Deploying these companies is straightforward. With just some clicks—whether or not choosing fashions just like the Llama-3.3-70B-NIM or others from the mannequin catalog in Azure AI Foundry—you may combine them immediately into your AI workflows and begin constructing generative AI functions that work flawlessly throughout the Azure ecosystem.
Optimizing efficiency with NVIDIA AgentIQ
As soon as your NVIDIA NIM microservices are deployed, NVIDIA AgentIQ takes heart stage. This open-source toolkit is designed to seamlessly join, profile, and optimize groups of AI brokers, allows your techniques to run at peak efficiency. AgentIQ delivers:
- Profiling and optimization: Leverage real-time telemetry to fine-tune AI agent placement, lowering latency and compute overhead.
- Dynamic inference enhancements: Repeatedly gather and analyze metadata—resembling predicted output tokens per name, estimated time to subsequent inference, and anticipated token lengths—to dynamically enhance agent efficiency.

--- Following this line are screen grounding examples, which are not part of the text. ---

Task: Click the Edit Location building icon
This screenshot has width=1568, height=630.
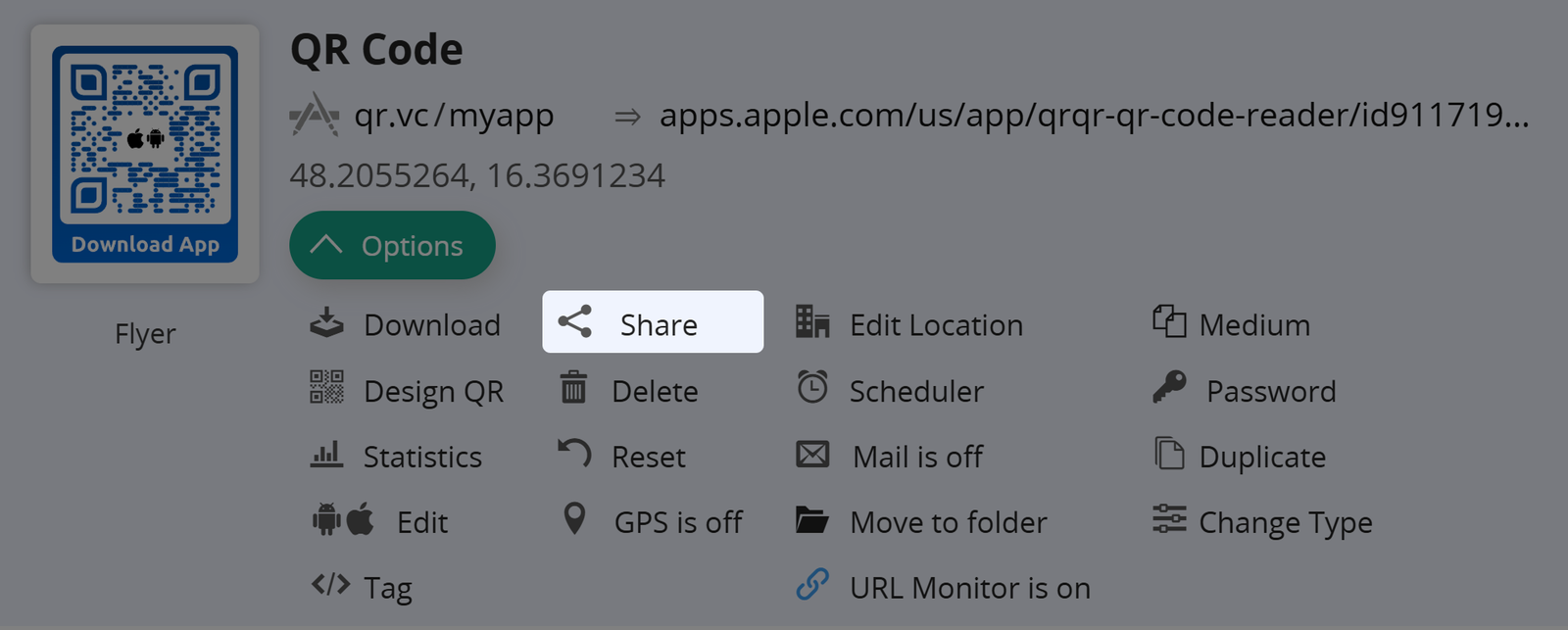Action: pos(812,322)
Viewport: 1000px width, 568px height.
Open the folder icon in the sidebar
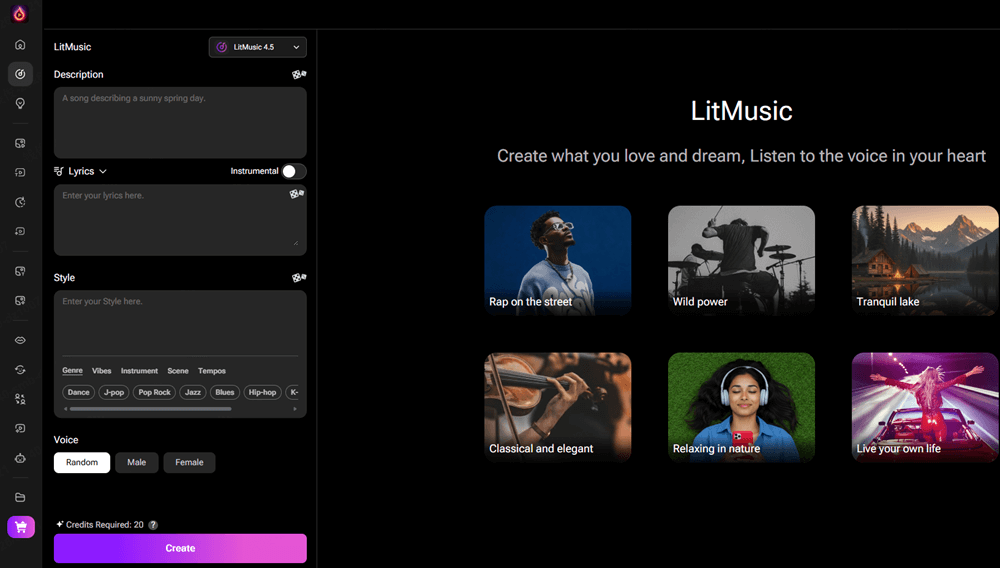click(x=20, y=497)
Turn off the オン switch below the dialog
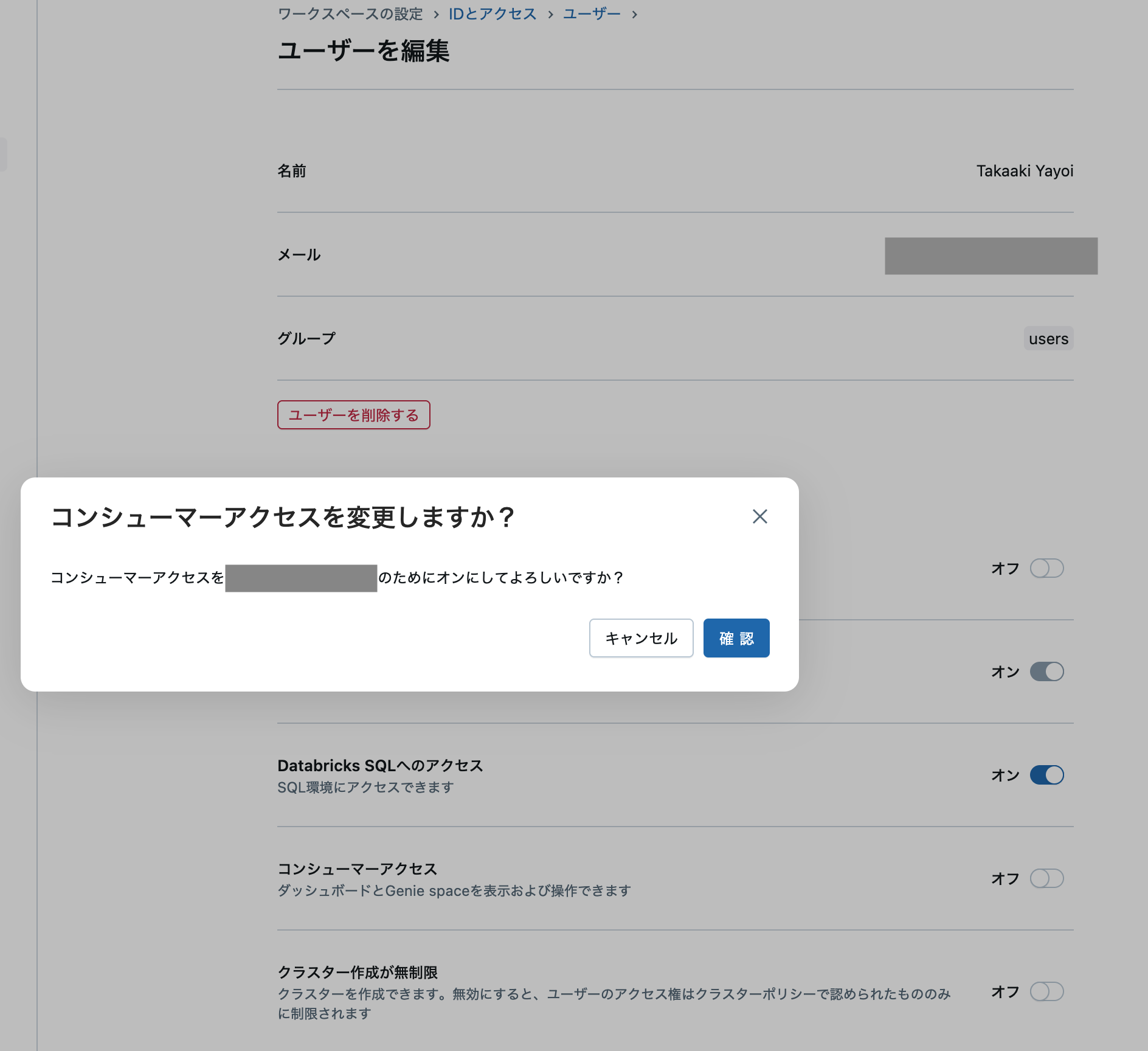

- Integration with Semantic Kernel: Direct integration with Azure AI Foundry Agent Service additional empowers your brokers with enhanced semantic reasoning and activity execution capabilities.

This clever profiling not solely reduces compute prices but in addition boosts accuracy and responsiveness, so that each a part of your agentic AI workflow is optimized for fulfillment.
As well as, we are going to quickly be integrating the NVIDIA Llama Nemotron Purpose open reasoning mannequin. NVIDIA Llama Nemotron Purpose is a robust AI mannequin household designed for superior reasoning. In accordance to NVIDIA, Nemotron excels at coding, advanced math, and scientific reasoning whereas understanding consumer intent and seamlessly calling instruments like search and translations to perform duties.
Actual-world affect
Trade leaders are already witnessing the advantages of those improvements.
Drew McCombs, Vice President, Cloud and Analytics at Epic, famous:
The launch of NVIDIA NIM microservices in Azure AI Foundry affords a safe and environment friendly approach for Epic to deploy open-source generative AI fashions that enhance affected person care, increase clinician and operational effectivity, and uncover new insights to drive medical innovation. In collaboration with UW Well being and UC San Diego Well being, we’re additionally researching strategies to judge scientific summaries with these superior fashions. Collectively, we’re utilizing the most recent AI expertise in ways in which really enhance the lives of clinicians and sufferers.
Epic’s expertise underscores how our built-in resolution can drive transformational change—not simply in healthcare however throughout each {industry} the place high-performance AI is a recreation changer. As famous by Jon Sigler, EVP, Platform and AI at ServiceNow:
This mix of ServiceNow’s AI platform with NVIDIA NIM and Microsoft Azure AI Foundry and Azure AI Agent Service helps us deliver to market industry-specific, out-of-the-box AI brokers, delivering full-stack agentic AI options to assist resolve issues sooner, ship nice buyer experiences, and speed up enhancements in organizations’ productiveness and effectivity.
Unlock AI-powered innovation
By combining the sturdy deployment capabilities of NVIDIA NIM with the dynamic optimization of NVIDIA AgentIQ, Azure AI Foundry supplies a turnkey resolution for constructing, deploying, and scaling enterprise-grade agentic functions. This integration can speed up AI deployments, improve agentic workflows, and scale back infrastructure prices—enabling you to give attention to what really issues: driving innovation.
Able to speed up your AI journey?
Deploy NVIDIA NIM microservices and optimize your AI brokers with NVIDIA AgentIQ toolkit on Azure AI Foundry. Discover extra in regards to the Azure AI Foundry mannequin catalog.
Let’s construct a better, sooner, and extra environment friendly future collectively.